Source records

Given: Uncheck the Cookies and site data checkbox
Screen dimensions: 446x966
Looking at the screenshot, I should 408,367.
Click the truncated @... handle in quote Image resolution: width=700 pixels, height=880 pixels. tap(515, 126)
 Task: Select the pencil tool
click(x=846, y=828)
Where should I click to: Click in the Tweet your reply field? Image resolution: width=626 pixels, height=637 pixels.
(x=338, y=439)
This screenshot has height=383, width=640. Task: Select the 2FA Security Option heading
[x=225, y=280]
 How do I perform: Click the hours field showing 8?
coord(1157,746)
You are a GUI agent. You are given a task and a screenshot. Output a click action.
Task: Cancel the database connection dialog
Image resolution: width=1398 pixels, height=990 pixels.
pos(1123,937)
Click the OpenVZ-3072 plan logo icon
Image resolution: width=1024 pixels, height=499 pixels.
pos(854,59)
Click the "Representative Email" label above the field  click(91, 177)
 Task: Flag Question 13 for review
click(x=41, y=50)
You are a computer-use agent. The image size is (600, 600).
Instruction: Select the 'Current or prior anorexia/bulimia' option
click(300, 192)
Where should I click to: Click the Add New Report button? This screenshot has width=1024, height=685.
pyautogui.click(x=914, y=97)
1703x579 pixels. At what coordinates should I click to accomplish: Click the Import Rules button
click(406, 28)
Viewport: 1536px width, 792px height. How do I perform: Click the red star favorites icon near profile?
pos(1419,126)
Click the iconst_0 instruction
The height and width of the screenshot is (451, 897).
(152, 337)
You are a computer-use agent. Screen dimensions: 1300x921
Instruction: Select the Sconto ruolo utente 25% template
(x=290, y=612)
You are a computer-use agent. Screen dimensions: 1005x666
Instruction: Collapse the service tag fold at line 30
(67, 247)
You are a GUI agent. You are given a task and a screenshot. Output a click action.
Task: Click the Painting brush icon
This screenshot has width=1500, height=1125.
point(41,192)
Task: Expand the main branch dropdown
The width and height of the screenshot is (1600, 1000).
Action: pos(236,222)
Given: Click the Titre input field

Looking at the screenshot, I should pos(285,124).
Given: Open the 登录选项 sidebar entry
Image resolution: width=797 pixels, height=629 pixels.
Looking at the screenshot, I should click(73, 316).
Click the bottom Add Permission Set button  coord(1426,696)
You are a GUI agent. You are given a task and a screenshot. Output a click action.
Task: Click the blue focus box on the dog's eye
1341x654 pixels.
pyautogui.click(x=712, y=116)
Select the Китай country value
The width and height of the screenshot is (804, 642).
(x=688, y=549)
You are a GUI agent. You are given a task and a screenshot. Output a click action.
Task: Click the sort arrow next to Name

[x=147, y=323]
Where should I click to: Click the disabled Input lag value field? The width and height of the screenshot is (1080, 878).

**THE PROBLEM**:
What you return must match the data line for line.

**RESPONSE AREA**:
Given: Uncheck the Cookies and site data checkbox
Screen dimensions: 446x966
Looking at the screenshot, I should 408,367.
Click the truncated @... handle in quote Image resolution: width=700 pixels, height=880 pixels. tap(515, 126)
 Task: Select the pencil tool
click(x=846, y=828)
Where should I click to: Click in the Tweet your reply field? Image resolution: width=626 pixels, height=637 pixels.
(x=338, y=439)
This screenshot has height=383, width=640. Task: Select the 2FA Security Option heading
[x=225, y=280]
 How do I perform: Click the hours field showing 8?
coord(1157,746)
You are a GUI agent. You are given a task and a screenshot. Output a click action.
Task: Cancel the database connection dialog
Image resolution: width=1398 pixels, height=990 pixels.
pos(1123,937)
Click the OpenVZ-3072 plan logo icon
Image resolution: width=1024 pixels, height=499 pixels.
pos(854,59)
Click the "Representative Email" label above the field  click(91, 177)
 Task: Flag Question 13 for review
click(x=41, y=50)
You are a computer-use agent. The image size is (600, 600).
Instruction: Select the 'Current or prior anorexia/bulimia' option
click(300, 192)
Where should I click to: Click the Add New Report button? This screenshot has width=1024, height=685.
pyautogui.click(x=914, y=97)
1703x579 pixels. At what coordinates should I click to accomplish: Click the Import Rules button
click(406, 28)
Viewport: 1536px width, 792px height. How do I perform: Click the red star favorites icon near profile?
pos(1419,126)
Click the iconst_0 instruction
The height and width of the screenshot is (451, 897).
(152, 337)
You are a computer-use agent. Screen dimensions: 1300x921
Instruction: Select the Sconto ruolo utente 25% template
(x=290, y=612)
You are a computer-use agent. Screen dimensions: 1005x666
Instruction: Collapse the service tag fold at line 30
(67, 247)
You are a GUI agent. You are given a task and a screenshot. Output a click action.
Task: Click the Painting brush icon
This screenshot has width=1500, height=1125.
point(41,192)
Task: Expand the main branch dropdown
The width and height of the screenshot is (1600, 1000).
Action: pos(236,222)
Given: Click the Titre input field

Looking at the screenshot, I should pos(285,124).
Given: Open the 登录选项 sidebar entry
Image resolution: width=797 pixels, height=629 pixels.
Looking at the screenshot, I should click(73, 316).
Click the bottom Add Permission Set button  coord(1426,696)
You are a GUI agent. You are given a task and a screenshot. Output a click action.
Task: Click the blue focus box on the dog's eye
1341x654 pixels.
pyautogui.click(x=712, y=116)
Select the Китай country value
The width and height of the screenshot is (804, 642).
(x=688, y=549)
You are a GUI agent. You are given a task and a screenshot. Output a click action.
Task: Click the sort arrow next to Name

[x=147, y=323]
Where should I click to: Click the disabled Input lag value field? The width and height of the screenshot is (1080, 878).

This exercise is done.